Home
QIIME
BLAST
EMBOSS
R-Server
Help

Help on Help on distrib format

Each sequence in our databases is stored in a separate file, together with some information about this sequence, such as taxonomy, accession number, and literature reference in the distribution format. If you have a browser that supports forms, you need not worry about this format. You can choose a format in which you would like to receive your LSU or SSU sequences out of a number of formats, and the sequences will be converted on the fly.

The distribution format

The sequences in the distribution format use the standard letter codes for nucleotides They also include gap symbols, and secondary structure elements are indicated by the insertion of special symbols. For example:, an SSU rRNA sequence could have the following structure:
acc:X53497                             (accession no.)
src:NoData                             (source)
str:MUCL 29800, ATCC 18804, CBS 562    (strain info.)
ta1:Eukarya                            (taxonomic info.)
ta2:Fungi                              (taxonomic info.)
ta3:Eumycota                           (taxonomic info.)
ta4:Ascomycotina                       (taxonomic info.)
ta5:Hemiascomycetes                    (taxonomic info.)
chg:this sequence is not in EMBL       (changes other than del with regards to original EMBL entry)
rem:this is just an example            (remarks about the entry)
aut:person 1, person 2                 (authors)
ttl:The SSU rRNA sequence of a species (title)
jou:Journal name                       (journal)
dat:1989                               (journal year)
vol:12                                 (journal volume)
pgs:223-229                            (journal pages)
mty:SSU                                (type of RRNA)
del:500 AUG 800 AAAA                   (deletions made to keep alignment size down: <sequence position> <deleted> ...)
seq:organism name                      (organism name)
--------------------------------------------------------------------------------
--------------------------UAU[CUGGU]U-----GA[UCCU^GCCAG^UAGU{-C}AUA-UGCU]--[UGUC
]UCAAAG--AU-UAA[GCC{A-}UGC]A-UGUCUA-[A-GU{A-UAA-}GC]A---------------------------
-----------------------AUUUAU-AC------------------------------------------------
------------------------------------------A[G-U{-G--AA}AC-U]GCGAA--UGG[C-UC]AUUA
---AAU-[CAG{UU}AU{--CG}U-U{UA--UU}UGA]UAG--UA--CC--------------------------UU-AC
-UA[C(U)UG(G)-AU{AACCG-}UGG]UAAU-U[CUA{-GAGCUA}AU(A)-CA(U)G]CUU------AAA-[AUCCC{
G-A}CU]--------------------------------------------GUUU-------------------------
.....*
When a sequence consists of several fragments resulting from processing, or of several exons, the sequence of each part ends with an asterisk, and has its own header. However, the different segments are stored in the same file.
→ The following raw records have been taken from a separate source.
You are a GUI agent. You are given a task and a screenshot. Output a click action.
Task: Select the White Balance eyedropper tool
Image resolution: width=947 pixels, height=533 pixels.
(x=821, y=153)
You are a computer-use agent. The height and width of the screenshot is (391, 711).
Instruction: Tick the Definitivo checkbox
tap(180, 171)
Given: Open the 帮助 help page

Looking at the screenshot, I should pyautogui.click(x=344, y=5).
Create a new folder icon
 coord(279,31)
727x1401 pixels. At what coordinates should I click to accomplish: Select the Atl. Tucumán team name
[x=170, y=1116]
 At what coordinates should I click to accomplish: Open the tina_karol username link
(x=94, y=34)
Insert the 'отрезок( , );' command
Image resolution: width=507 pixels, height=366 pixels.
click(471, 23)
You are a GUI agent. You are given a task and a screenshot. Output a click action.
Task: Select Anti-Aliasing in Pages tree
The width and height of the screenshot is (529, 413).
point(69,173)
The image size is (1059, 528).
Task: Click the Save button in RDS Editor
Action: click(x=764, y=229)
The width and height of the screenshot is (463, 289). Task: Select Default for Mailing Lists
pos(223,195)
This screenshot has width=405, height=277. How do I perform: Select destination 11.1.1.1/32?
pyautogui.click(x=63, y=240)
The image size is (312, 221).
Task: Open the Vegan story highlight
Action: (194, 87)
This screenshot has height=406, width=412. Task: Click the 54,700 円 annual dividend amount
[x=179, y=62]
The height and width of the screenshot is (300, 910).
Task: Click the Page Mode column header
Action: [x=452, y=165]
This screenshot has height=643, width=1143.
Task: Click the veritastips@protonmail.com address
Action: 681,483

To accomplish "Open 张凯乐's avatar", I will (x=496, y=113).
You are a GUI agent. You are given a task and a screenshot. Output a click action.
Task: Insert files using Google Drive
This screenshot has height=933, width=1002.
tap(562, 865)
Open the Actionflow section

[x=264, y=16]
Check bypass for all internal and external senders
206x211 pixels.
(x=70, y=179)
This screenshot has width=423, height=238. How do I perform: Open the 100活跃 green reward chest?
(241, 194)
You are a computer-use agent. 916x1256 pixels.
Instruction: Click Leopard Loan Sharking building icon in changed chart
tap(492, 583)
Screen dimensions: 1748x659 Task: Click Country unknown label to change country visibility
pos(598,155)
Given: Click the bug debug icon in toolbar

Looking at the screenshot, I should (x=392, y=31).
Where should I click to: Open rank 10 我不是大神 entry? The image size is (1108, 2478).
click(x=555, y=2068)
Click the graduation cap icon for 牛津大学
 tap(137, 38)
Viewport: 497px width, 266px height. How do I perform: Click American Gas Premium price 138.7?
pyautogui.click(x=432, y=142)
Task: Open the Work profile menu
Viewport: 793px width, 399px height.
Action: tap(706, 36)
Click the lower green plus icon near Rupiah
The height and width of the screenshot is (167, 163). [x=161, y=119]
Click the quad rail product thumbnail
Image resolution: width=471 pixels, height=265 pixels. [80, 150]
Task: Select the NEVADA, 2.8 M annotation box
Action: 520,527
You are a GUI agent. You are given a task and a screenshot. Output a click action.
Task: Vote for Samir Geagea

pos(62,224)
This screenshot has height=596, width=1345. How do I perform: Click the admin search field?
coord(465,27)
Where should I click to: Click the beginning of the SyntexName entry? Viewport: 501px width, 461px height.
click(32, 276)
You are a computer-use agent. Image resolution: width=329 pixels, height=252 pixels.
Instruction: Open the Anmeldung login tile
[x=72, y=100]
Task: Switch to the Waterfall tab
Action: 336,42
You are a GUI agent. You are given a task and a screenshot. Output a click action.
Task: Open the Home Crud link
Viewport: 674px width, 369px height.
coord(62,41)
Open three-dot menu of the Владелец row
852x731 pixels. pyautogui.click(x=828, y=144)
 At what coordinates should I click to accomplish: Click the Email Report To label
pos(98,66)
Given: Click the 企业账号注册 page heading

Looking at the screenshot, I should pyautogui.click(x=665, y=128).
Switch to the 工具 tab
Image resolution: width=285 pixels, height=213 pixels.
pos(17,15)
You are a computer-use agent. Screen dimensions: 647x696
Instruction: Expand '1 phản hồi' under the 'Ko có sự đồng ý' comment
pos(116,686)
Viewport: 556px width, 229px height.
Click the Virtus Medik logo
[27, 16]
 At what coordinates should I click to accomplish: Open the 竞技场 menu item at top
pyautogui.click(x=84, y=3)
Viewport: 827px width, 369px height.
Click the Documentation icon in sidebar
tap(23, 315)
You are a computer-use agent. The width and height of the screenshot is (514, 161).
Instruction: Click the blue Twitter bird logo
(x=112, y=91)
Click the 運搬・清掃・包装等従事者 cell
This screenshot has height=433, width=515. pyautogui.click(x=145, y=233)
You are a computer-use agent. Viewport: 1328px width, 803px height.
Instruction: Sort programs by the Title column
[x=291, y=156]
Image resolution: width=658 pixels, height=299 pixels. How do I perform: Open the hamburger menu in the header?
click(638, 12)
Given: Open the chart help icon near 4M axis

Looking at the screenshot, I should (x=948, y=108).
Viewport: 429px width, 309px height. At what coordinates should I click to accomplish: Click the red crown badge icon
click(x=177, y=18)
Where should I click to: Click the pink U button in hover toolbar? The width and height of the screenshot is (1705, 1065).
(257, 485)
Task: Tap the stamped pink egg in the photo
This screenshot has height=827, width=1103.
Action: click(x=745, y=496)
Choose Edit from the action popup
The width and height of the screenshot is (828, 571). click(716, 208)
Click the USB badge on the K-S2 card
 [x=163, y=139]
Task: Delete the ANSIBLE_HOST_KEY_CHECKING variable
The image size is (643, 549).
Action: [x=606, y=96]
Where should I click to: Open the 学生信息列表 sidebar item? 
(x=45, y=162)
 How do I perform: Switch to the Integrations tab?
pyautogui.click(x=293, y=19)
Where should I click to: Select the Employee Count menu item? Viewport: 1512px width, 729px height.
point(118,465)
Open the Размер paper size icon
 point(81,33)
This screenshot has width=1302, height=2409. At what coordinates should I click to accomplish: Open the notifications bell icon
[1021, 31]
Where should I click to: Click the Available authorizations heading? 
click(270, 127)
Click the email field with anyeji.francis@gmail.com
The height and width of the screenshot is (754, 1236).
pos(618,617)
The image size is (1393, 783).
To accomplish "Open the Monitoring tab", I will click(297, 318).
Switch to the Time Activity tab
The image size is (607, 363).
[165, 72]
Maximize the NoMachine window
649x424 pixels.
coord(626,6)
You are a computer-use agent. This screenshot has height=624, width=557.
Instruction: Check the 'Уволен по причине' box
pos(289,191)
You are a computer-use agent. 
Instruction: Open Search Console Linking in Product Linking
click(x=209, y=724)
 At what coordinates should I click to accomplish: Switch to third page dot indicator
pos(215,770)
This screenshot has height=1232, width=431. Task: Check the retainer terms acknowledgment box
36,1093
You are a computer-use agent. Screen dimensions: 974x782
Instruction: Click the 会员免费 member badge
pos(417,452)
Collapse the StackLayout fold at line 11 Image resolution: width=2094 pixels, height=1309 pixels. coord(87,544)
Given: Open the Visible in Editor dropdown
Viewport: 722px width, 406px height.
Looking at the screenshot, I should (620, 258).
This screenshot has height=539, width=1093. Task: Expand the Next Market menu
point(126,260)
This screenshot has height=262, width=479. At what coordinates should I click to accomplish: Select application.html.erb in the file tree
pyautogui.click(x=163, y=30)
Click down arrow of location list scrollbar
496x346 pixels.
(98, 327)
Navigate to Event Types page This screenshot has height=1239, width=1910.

Sometimes parts of a sequence have no homologue in any of the other sequences in the database. Each such part would require a global insert in the alignment (gaps in all other sequences). In order to keep the size of the alignment down, these parts have sometimes been deleted in the alignment: In this case, the "del" field is present and lists the positions of these deletes in the sequence together with the sequence that has been deleted. The "del" field will only be present in the header of the first part.

File names

The names of the files in the database are produced from the species names by taking three characters of the genus name and three characters of the species name. When more than one sequence is known for the same species, a number is added to the name. If the file name constructed is not unique, a unique file name close to the original one will be constructed. The file names have an extension which is based on a code (see below) describing the phylogenetic group to which the species is classified in our database. This makes it possible for ftp users to either retrieve specific sequences using the full file name, or to retrieve a set of sequences belonging to a certain phylogenetic group using wildcards.

Helix numbering

The helix numbering lines are lines which serve to indicate the place of helices in the alignment. In these files, the position of the 5'- and 3'- strand of helix i are indicated as i and i'. The helix numbering system corresponds to that shown in the figures of the papers by Van de Peer et al. (1994) for the SSU rRNA, and by De Rijk et al., (1994) for the LSU rRNA. Researchers wishing to use the secondary structure information, can include these Helix numbering lines into their alignment. These lines are stored in a format different from the rRNA sequences (as one line in the DCSE alignment format).

Since certain helices may be absent in organisms belonging to one or more domains, separate helix numbering files may be used for each domain.

The following Helix numbering lines are available:

The appropriate Helix numbering lines are automatically inserted when transferring in the DCSE or printable alignment format.